▸ **SUPPLIED ENTRIES**:

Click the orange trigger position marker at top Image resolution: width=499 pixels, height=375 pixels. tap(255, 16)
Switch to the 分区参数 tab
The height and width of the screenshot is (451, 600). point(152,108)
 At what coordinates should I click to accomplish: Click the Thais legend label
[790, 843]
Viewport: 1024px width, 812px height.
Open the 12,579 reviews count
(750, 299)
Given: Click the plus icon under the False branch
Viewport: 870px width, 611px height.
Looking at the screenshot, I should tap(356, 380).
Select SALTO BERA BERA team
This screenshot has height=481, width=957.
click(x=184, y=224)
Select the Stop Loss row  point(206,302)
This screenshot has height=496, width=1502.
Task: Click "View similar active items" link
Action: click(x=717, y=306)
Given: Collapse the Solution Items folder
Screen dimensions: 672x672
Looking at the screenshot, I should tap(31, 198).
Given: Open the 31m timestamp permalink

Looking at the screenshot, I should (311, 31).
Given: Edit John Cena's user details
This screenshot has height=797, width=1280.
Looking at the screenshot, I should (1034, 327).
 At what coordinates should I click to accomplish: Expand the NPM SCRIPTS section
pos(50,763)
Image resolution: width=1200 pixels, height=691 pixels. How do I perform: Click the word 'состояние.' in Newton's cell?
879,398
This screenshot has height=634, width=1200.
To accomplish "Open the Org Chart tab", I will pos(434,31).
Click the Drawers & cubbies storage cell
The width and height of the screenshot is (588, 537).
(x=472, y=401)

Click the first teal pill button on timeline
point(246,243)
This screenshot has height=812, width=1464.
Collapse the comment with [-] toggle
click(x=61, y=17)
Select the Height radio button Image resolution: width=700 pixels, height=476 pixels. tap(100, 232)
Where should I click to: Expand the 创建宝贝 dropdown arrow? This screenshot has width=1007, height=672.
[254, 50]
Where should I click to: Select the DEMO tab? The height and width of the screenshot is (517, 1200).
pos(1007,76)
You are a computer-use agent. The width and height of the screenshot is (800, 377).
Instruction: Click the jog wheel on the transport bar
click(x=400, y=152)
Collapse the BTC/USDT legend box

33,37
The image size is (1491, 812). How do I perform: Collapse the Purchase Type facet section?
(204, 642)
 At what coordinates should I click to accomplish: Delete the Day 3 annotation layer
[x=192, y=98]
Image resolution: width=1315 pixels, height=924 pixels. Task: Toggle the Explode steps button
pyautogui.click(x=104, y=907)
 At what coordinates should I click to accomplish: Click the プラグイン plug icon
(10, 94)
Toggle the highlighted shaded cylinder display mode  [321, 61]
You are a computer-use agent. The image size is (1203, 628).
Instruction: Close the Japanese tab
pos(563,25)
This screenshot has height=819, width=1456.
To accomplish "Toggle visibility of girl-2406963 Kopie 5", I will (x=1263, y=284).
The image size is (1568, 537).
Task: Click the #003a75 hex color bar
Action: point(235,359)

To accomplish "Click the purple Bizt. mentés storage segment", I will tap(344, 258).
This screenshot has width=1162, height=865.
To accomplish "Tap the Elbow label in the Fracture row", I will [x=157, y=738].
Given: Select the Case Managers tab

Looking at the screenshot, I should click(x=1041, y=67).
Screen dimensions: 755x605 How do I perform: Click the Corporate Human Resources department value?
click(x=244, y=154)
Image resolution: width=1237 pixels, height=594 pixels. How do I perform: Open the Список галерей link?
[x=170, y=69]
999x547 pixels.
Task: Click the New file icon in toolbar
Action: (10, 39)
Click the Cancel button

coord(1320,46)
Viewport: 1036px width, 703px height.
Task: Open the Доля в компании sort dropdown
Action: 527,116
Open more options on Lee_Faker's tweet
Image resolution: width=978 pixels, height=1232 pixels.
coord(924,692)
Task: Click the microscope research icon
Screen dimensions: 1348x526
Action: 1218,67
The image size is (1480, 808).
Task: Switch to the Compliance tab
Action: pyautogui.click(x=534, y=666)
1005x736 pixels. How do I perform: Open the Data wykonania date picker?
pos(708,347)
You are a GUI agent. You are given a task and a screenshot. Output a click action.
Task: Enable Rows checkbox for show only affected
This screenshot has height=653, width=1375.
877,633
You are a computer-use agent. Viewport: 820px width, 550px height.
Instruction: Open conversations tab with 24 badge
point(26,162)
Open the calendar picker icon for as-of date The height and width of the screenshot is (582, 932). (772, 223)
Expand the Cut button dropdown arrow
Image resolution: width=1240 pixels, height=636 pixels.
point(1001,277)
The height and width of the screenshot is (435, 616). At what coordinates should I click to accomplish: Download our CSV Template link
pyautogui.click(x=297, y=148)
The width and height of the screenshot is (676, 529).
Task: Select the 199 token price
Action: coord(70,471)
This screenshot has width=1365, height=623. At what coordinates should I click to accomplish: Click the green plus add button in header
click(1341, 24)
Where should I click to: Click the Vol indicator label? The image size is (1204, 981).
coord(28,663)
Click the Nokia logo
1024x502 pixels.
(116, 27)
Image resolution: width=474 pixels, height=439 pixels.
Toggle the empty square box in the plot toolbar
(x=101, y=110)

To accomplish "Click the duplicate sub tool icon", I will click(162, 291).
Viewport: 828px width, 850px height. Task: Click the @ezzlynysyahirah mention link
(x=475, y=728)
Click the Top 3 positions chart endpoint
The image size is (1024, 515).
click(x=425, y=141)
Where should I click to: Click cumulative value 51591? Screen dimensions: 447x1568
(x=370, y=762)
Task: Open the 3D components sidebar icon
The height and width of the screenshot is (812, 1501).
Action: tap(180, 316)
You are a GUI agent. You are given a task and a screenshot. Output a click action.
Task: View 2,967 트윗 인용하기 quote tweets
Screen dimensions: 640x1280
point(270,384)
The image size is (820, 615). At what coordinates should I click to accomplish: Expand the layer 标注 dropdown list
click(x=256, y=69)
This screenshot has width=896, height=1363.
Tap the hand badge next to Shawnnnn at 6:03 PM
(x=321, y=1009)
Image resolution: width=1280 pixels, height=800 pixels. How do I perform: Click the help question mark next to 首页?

▸ **WORK INSTRUCTIONS**:
All lines above with the word "computer" need to be reported.

▸ **OUTPUT**:
You are a computer-use agent. The width and height of the screenshot is (800, 377).
You are a computer-use agent. The image size is (1203, 628).
You are a computer-use agent. Viewport: 820px width, 550px height.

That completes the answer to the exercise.